Caffeine blocks the action of adenosine receptors, and in various brain regions, this class of receptors also interacts with dopamine receptors to counteract the effects of dopamine. By reducing the activity of adenosine receptors, caffeine increases dopamine activity, resulting in higher dopamine levels.

Caffeine is well tolerated at the most common doses, although high doses may cause agitation, jitteriness, insomnia, or increases in blood pressure and heart rate.

Scientific Rationale

A1 and A2A adenosine receptors are located in the striatum and are co-localized with D1 and D2 receptors (A1/D1 and A2A/D2).1-3 These adenosine receptors act functionally in an antagonistic fashion, opposing the actions of the dopamine receptors.4 Therefore, antagonism of these adenosine receptors results in the facilitation of dopaminergic post-synaptic transmission.

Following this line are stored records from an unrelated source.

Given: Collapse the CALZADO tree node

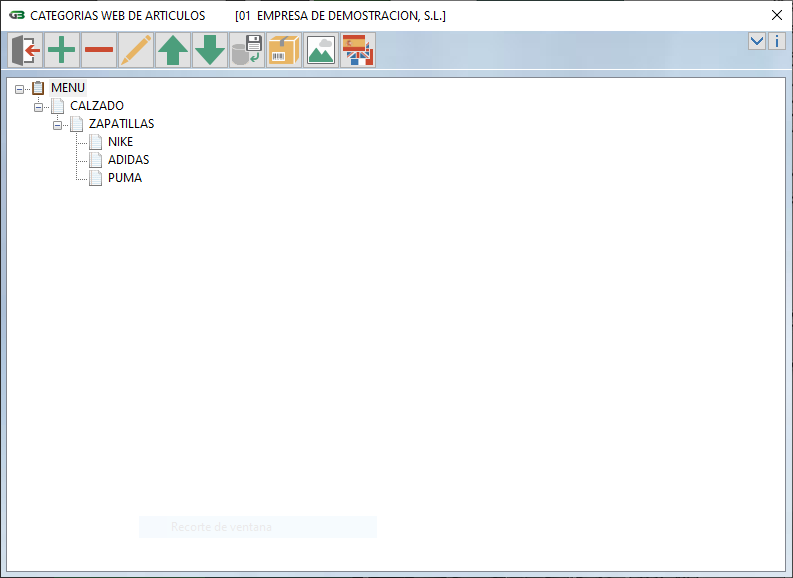Looking at the screenshot, I should coord(38,106).
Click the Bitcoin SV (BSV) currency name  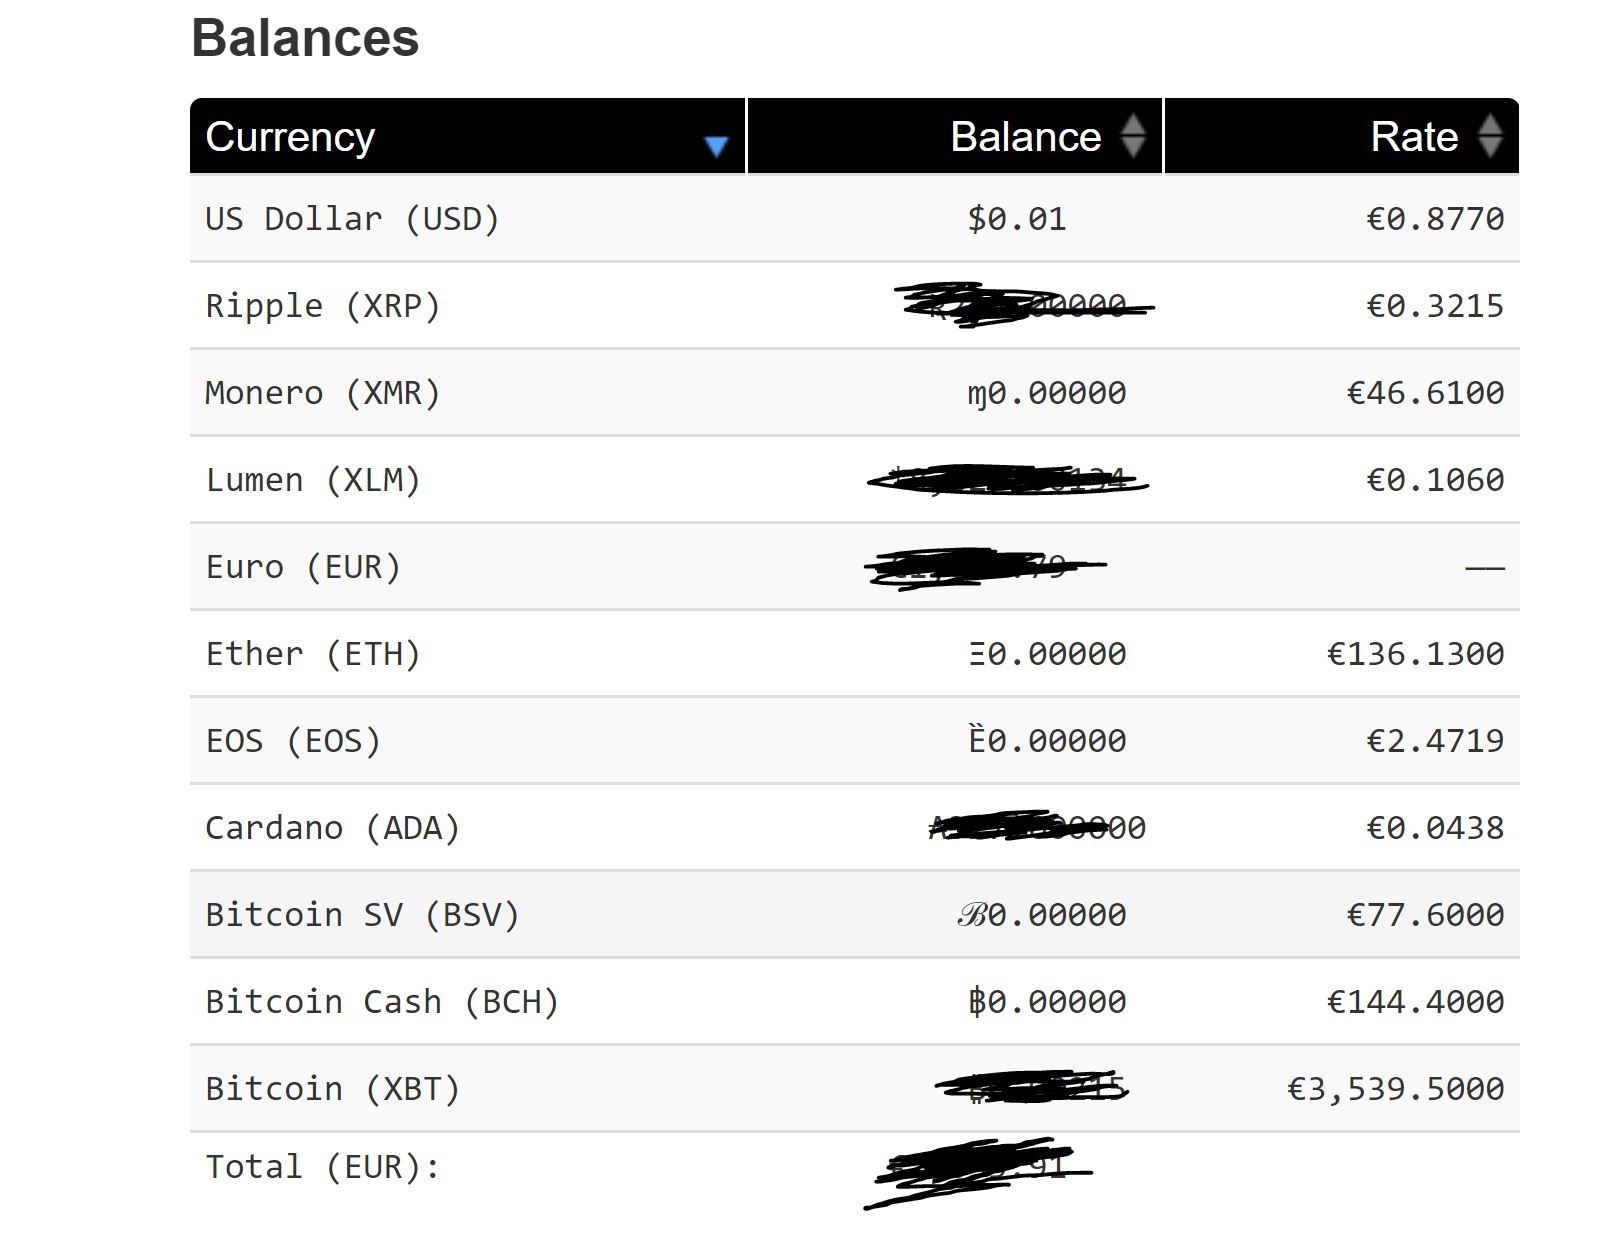(x=362, y=915)
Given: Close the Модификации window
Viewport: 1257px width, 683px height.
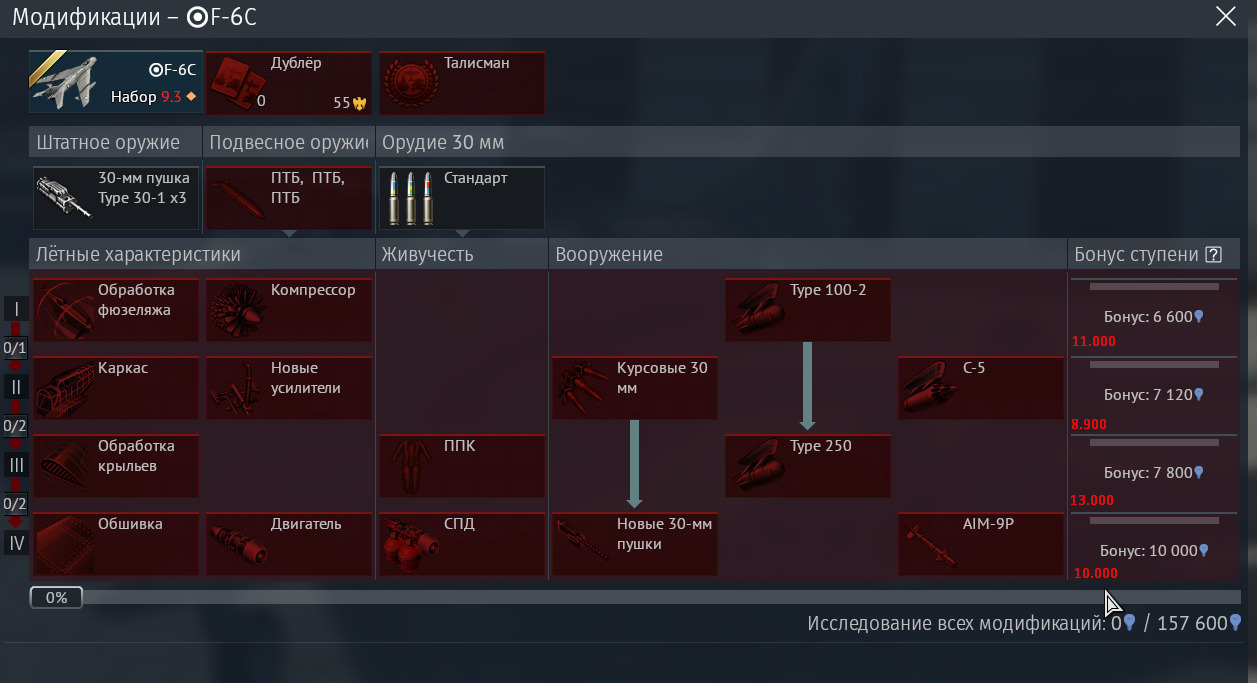Looking at the screenshot, I should pos(1225,16).
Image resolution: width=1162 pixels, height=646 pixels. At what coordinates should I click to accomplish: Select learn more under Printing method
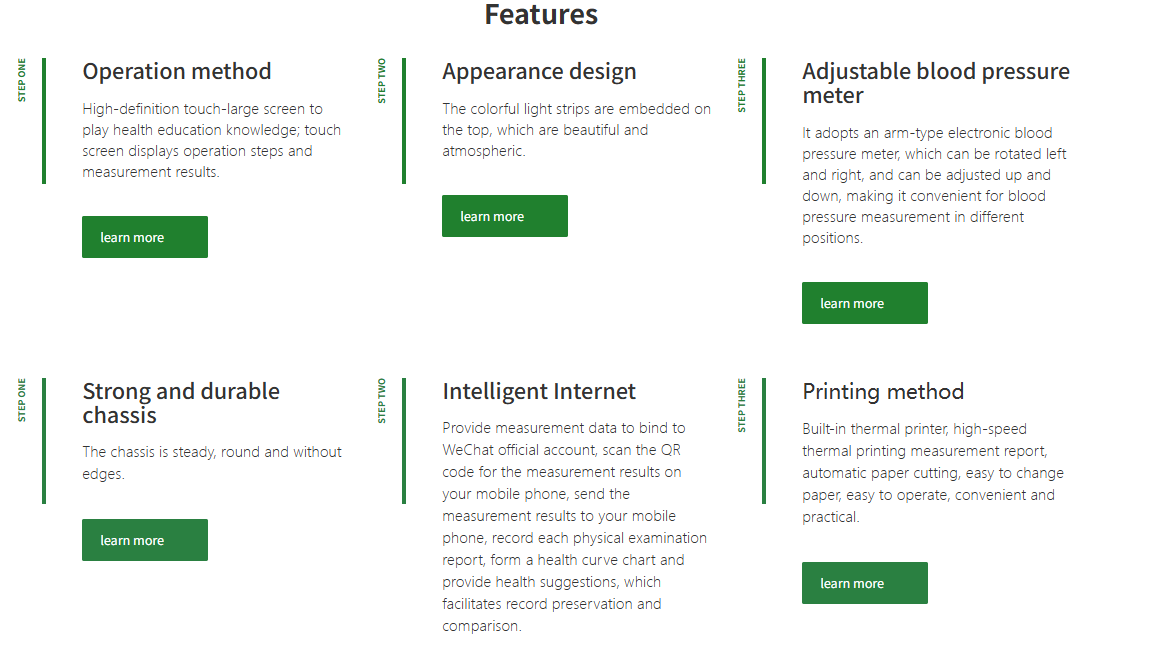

Caffeine, like other methylxanthines, are nonspecific antagonists at adenosine receptors (A1, A2).5-7 Caffeine has also been shown to modify dopamine release in various brain regions including the striatum.8-9

  1. J Neurochem 1991;57:1062-7.
  2. Mol Brain Res. 1992;14:186-95.
  3. NeuroReport 1994; 6:73-6.
  4. TINS 1997; 20:482-7.
  5. Life Sci 1981;28:2083-97.
  6. Acta Physiol Scan 1982; 115: 283-6.
  7. Pharmacol. Tox. 1995;76;93-101.
  8. J Pharm Pharmacol 1984;36:458-60.
  9. Neurosci Lett 1996;212:53-56.

Animal Model Data

RODENT: Although caffeine is a nonspecific antagonist, its affects on A2A receptors seem to be more important in mediating its anti-PD effects. This belief comes from the fact that rats with unilateral nigrostriatal 6-hydroxydopamine-induced lesions or those undergoing unilateral dopaminergic denervation have their impaired motor symptoms reversed with administration of caffeine.1-4 Symptom relief is comparable to that observed with administration of dopamine agonists alone.3,4 However, selective D2 antagonism will block the beneficial effect. In contrast co-administration of a selective D1 antagonist will have little detrimental effect on the lesioned rats rotational behaviors.3,4 One limitation found with caffeine's effects in PD is tolerance with repeated administration.5-8 For example, caffeine's effects on contralateral rotational behavior in 6-hydroxydopamine denervated rats decreases with repeated administration.5,6 This effect can be relatively rapid (within 1- week). Interestingly, tolerance with caffeine can be reversed with co-administration of the D2 receptor agonist, bromocriptine, however the D1 agonist, SKF38393, cannot does not reverse tolerance.9,10 There is also some evidence to suggest that caffeine may improve memory deficits observed in PD.11 In a rat model of PD-induced amnesia, (rats undergoing intra-nigral MPTP administration), animals pretreated with caffeine had significantly higher avoidance scores. This effect was independent of locomotor ability. However, caffeine's ability to improve memory and learning in this model was limited, in that the caffeine-MPTP treated animals scores never reached those of control animals.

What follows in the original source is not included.